Task instructions ->
Quote the rows below word for word, from the line containing "You are a computer-use agent. This" through the line containing "Action: pos(560,317)", and nothing else.

Input ->
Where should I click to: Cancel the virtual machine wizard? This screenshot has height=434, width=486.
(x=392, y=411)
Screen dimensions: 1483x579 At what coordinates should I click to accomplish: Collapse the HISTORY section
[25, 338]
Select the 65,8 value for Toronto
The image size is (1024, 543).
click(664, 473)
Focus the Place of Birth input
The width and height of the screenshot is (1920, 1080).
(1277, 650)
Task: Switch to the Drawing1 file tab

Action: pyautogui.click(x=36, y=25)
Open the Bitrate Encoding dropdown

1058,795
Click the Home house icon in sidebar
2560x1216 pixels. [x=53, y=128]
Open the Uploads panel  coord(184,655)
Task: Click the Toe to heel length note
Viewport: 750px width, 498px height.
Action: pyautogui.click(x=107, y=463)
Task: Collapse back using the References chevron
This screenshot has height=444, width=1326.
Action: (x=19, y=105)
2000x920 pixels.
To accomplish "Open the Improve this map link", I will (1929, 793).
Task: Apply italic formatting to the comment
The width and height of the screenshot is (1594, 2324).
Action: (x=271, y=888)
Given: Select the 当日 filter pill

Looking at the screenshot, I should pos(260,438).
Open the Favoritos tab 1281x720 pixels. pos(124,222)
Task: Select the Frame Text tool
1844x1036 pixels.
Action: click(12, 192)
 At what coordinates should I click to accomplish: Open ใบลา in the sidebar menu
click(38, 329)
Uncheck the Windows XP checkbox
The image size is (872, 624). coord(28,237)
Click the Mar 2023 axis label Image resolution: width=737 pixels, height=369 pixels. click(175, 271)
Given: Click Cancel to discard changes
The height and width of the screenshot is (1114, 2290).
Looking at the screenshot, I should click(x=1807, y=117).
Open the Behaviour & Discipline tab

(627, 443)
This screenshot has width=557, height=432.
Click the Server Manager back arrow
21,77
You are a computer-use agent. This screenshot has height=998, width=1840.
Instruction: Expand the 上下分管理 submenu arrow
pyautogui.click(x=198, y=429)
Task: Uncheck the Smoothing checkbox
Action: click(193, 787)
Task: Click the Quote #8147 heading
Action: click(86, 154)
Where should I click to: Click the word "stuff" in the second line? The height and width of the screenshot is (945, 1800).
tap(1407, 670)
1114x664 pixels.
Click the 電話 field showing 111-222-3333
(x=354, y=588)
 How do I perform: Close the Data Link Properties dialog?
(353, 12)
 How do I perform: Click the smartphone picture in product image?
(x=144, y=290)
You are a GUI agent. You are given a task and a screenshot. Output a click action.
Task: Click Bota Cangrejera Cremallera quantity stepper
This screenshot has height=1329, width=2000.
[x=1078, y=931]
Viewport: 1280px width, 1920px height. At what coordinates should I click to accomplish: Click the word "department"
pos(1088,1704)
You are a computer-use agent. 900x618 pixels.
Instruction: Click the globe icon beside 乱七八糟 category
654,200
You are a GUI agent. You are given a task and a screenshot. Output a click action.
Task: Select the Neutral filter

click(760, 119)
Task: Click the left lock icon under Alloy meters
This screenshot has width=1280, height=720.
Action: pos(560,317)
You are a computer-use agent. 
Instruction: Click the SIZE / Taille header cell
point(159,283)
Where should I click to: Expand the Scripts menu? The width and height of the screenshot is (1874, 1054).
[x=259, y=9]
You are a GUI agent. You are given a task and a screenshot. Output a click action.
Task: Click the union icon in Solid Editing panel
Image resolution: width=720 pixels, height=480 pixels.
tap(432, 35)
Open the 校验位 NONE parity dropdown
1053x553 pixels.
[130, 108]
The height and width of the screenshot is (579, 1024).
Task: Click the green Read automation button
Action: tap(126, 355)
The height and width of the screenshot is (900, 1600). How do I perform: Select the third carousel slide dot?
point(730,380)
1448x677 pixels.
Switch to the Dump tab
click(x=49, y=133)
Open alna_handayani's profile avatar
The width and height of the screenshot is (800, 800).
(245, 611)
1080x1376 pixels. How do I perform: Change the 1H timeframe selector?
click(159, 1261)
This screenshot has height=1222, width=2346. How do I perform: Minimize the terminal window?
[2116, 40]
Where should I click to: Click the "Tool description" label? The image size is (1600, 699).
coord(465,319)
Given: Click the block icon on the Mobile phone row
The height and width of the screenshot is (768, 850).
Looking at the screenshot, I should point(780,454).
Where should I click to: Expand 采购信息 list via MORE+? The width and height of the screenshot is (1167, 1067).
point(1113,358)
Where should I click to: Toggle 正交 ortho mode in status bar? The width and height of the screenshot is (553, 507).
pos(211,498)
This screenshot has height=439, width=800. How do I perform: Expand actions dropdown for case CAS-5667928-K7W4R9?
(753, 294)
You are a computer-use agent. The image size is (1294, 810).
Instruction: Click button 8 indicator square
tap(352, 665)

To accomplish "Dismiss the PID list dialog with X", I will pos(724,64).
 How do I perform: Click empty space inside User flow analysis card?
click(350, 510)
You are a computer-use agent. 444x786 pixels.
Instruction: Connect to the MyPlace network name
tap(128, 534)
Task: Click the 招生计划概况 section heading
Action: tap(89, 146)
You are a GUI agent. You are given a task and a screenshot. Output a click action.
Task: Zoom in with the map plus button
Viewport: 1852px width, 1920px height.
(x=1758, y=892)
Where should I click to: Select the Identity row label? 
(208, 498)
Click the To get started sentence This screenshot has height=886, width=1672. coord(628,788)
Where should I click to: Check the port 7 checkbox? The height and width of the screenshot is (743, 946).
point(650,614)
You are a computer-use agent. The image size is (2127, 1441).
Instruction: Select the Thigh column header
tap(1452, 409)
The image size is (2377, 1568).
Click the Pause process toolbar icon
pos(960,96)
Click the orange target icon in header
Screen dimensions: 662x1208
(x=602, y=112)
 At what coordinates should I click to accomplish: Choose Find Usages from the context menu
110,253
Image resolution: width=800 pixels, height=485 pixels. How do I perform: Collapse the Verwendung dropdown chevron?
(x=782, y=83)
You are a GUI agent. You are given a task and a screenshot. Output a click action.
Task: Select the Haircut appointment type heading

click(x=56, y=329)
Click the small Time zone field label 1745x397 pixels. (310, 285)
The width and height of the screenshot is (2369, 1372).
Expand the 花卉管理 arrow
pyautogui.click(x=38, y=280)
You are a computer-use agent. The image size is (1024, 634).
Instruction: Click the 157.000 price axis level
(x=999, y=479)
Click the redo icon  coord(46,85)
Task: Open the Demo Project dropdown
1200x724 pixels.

Correct output ->
You are a computer-use agent. This screenshot has height=998, width=1840.
Instruction: Expand the 上下分管理 submenu arrow
pyautogui.click(x=198, y=429)
Task: Uncheck the Smoothing checkbox
Action: click(193, 787)
Task: Click the Quote #8147 heading
Action: click(86, 154)
Where should I click to: Click the word "stuff" in the second line? The height and width of the screenshot is (945, 1800).
tap(1407, 670)
1114x664 pixels.
Click the 電話 field showing 111-222-3333
(x=354, y=588)
 How do I perform: Close the Data Link Properties dialog?
(353, 12)
 How do I perform: Click the smartphone picture in product image?
(x=144, y=290)
You are a GUI agent. You are given a task and a screenshot. Output a click action.
Task: Click Bota Cangrejera Cremallera quantity stepper
This screenshot has height=1329, width=2000.
[x=1078, y=931]
Viewport: 1280px width, 1920px height. At what coordinates should I click to accomplish: Click the word "department"
pos(1088,1704)
You are a computer-use agent. 900x618 pixels.
Instruction: Click the globe icon beside 乱七八糟 category
654,200
You are a GUI agent. You are given a task and a screenshot. Output a click action.
Task: Select the Neutral filter

click(760, 119)
Task: Click the left lock icon under Alloy meters
This screenshot has width=1280, height=720.
Action: pos(560,317)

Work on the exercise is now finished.